PJ and I saw Darren Aronofsky‘s Black Swan, a psychological thriller about a ballerina and her rival, while we were in New York last week. Natalie Portman stars as Nina, the innocent ballerina who is in line to play the Swan Princess in Swan Lake. Her director, however, is skeptical that she has the sensuality to play the black swan. When he challenges her to get in touch with her less-than-perfect, sexy side, she begins a quest to achieve everything he wants her to be. Here’s the trailer:

Nina begins the film as a more or less virginal princess who, while technically perfect, never really achieves perfection in her dancing because she never embraces passion. Just as the previous prima donna, played by Winona Ryder, is being pushed out of the company and into retirement due to her age, a new, more sensual dancer, Lily, played by Mila Kunis, joins the company. She quickly becomes Nina’s rival for the part.
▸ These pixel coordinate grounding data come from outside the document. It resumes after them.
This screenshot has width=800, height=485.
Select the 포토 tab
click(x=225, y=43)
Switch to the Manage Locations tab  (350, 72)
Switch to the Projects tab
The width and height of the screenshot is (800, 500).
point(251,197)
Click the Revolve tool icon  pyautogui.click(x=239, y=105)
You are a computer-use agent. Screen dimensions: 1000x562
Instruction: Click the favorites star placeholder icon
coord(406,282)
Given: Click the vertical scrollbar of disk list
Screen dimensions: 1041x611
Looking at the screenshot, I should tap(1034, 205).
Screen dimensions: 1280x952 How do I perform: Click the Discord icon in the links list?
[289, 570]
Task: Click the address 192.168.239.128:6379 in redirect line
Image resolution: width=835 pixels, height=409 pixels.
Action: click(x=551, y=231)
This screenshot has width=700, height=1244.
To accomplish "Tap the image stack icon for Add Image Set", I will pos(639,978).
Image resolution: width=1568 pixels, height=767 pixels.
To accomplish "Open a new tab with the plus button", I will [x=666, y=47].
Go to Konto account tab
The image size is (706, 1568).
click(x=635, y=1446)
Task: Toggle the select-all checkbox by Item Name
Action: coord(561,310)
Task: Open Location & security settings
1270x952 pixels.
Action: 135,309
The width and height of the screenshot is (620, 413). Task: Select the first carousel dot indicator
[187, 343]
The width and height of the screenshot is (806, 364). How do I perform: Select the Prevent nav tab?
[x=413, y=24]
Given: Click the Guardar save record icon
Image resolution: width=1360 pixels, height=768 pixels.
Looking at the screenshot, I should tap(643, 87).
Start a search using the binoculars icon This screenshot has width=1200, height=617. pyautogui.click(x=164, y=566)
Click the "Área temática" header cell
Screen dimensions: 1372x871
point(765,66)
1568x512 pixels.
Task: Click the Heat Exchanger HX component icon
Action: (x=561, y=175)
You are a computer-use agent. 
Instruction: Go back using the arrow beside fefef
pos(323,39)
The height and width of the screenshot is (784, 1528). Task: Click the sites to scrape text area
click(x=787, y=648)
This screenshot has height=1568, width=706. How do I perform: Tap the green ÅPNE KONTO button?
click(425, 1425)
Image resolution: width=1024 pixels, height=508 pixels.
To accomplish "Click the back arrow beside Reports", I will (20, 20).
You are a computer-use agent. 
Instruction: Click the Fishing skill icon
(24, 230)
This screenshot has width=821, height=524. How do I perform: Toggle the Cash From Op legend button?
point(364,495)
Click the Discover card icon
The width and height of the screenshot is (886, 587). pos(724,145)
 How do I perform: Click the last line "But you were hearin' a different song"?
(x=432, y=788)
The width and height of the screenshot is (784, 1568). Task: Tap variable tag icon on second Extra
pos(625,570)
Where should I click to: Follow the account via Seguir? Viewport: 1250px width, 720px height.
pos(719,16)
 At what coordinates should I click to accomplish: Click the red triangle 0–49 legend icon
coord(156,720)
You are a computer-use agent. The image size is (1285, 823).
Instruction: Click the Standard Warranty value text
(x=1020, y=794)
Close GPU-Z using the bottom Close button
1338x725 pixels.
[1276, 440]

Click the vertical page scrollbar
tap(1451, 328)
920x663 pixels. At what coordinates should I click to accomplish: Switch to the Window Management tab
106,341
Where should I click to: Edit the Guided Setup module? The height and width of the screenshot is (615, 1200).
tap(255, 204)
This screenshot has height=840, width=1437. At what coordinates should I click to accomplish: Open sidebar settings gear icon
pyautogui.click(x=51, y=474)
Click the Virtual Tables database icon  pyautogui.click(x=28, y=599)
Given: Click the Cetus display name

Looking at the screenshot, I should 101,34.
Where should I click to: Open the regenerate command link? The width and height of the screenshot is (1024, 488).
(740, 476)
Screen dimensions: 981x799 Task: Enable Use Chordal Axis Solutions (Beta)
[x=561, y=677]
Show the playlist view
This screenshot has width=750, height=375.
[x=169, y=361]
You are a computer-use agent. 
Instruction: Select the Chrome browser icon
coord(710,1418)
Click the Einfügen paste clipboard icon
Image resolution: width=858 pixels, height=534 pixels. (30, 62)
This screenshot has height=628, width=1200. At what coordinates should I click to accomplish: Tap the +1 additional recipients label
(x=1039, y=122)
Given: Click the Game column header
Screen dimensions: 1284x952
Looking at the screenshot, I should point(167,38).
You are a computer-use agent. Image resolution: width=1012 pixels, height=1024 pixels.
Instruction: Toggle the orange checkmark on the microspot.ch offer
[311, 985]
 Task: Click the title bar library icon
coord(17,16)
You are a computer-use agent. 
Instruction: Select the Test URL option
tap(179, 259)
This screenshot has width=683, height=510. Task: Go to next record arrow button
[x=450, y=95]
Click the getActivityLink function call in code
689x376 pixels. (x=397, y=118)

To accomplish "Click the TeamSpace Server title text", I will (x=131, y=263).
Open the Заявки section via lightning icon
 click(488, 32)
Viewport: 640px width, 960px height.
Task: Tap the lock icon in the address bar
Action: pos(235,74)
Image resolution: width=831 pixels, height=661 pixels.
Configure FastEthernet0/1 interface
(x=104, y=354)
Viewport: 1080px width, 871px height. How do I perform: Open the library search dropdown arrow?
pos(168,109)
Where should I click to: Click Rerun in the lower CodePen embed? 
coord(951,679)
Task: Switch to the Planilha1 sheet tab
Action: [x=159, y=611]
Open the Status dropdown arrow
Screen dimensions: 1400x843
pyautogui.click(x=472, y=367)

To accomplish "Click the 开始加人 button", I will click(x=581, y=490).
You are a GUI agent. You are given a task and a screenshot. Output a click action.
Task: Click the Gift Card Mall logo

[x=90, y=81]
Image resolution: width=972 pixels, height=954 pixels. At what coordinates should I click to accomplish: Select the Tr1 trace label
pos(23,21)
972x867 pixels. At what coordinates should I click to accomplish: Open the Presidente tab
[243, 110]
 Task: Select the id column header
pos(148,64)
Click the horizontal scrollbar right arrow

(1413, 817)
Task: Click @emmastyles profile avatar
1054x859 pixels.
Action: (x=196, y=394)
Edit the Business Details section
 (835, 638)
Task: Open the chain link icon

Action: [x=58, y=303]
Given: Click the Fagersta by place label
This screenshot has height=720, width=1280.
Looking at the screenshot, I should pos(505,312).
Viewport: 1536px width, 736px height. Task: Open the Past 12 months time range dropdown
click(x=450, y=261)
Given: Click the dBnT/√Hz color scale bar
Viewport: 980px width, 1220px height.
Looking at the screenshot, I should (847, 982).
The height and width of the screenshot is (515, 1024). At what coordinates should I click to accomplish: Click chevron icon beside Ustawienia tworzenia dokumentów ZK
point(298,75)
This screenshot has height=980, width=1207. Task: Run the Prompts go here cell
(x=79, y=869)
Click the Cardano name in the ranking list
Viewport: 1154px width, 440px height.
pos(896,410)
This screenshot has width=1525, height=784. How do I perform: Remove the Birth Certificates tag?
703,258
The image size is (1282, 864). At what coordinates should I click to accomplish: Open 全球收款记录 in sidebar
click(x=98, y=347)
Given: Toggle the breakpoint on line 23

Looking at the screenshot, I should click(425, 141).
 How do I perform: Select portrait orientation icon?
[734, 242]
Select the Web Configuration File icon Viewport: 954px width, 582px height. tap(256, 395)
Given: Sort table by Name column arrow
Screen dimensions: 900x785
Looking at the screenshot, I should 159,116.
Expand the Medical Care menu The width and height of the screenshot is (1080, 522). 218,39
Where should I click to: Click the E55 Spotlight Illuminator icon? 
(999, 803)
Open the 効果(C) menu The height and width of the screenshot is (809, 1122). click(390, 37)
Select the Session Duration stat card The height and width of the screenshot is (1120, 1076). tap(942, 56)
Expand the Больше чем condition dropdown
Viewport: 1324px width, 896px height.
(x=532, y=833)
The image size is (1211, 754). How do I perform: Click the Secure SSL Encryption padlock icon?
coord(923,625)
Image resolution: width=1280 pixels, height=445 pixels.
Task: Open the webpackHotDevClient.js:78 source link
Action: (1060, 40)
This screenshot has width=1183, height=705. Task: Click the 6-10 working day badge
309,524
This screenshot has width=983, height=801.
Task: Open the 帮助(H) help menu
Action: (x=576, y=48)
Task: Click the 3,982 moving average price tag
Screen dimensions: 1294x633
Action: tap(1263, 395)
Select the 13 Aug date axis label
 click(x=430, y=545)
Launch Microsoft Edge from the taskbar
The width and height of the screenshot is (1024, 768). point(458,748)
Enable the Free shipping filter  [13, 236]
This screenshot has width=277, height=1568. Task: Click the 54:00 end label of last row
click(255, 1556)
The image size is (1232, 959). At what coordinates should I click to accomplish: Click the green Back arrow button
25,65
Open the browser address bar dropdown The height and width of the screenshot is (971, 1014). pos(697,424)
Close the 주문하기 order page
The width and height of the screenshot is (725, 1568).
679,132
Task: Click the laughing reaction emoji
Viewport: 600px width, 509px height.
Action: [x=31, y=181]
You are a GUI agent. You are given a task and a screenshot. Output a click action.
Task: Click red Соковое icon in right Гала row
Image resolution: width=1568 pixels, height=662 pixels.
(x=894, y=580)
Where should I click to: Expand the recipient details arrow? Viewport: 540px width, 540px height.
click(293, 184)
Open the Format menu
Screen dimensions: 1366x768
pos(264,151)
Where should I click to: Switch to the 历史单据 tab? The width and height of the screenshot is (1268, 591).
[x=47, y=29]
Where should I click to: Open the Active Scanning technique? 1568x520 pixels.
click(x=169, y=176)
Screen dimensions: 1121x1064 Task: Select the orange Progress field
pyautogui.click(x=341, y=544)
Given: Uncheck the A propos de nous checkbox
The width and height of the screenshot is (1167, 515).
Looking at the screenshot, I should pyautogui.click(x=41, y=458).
As a result of the competition, Nina soon becomes obsessed with Lily. What’s initially unclear is whether this obsession is the result of Lily’s desire to push Nina out of the way and take the role for herself or of Nina’s own fantasies. These fantasies revolve not only around dancing but also around her latent sexuality–while she has no chemistry with the male dancers, she’s clearly attracted to Lily, who seems more than willing to help Nina break out of her shell. But again, is she helping Nina or trying to destroy her?

I really liked this film a lot. Portman is fantastic in this role. As the plot progresses, her character gets more and more complicated. She shows a lot of range in this role — more than she’s probably ever had to show before. While most reviews of this movie focus on her intense and lengthy trained to dance ballet, I was most impressed by how much of her acting focuses on her face. She has often has to show us Nina’s emotional state while simultaneously calling that state into question. There’s always more than just one thing happening, in other words. Portman deserves the Oscar for this role.

Kunis is also very good as Lily. Her role is not quite as complex, if only because she’s on-screen for less time. Who would have thought that this The 70s Show star would become a “serious” actress? But she is — soon no one will be calling her television past to mind when they mention her movies.

Barbara Hershey is also wonderful as Nina’s mother, a stage mom who remains bitter that her pregnancy with Nina ended her own dancing career. Again, we soon begin to question whether she’s really on Nina’s side or if she’s part of the problem. Ryder is similarly great in a smaller role.

Furthermore, the scenes from the ballet are wonderful to watch. I don’t know a lot about ballet, but I thought these scenes were thrilling. I enjoyed seeing the behind the scenes parts as well as the scenes of the ballet on stage. Portman’s dancing may or may not be of a professional’s quality, but she deserves kudos for her commitment to the role.

Finally, I thought the cinematography, screenplay, score, and direction were all great. Black Swan should pick up a number of Oscar nominations, even if Portman is the most likely one to win.

I won’t give anything away, but Portman’s last line in the movie is one of my favorite lines ever. It suddenly makes (almost) everything perfectly clear. I really enjoyed watching this film!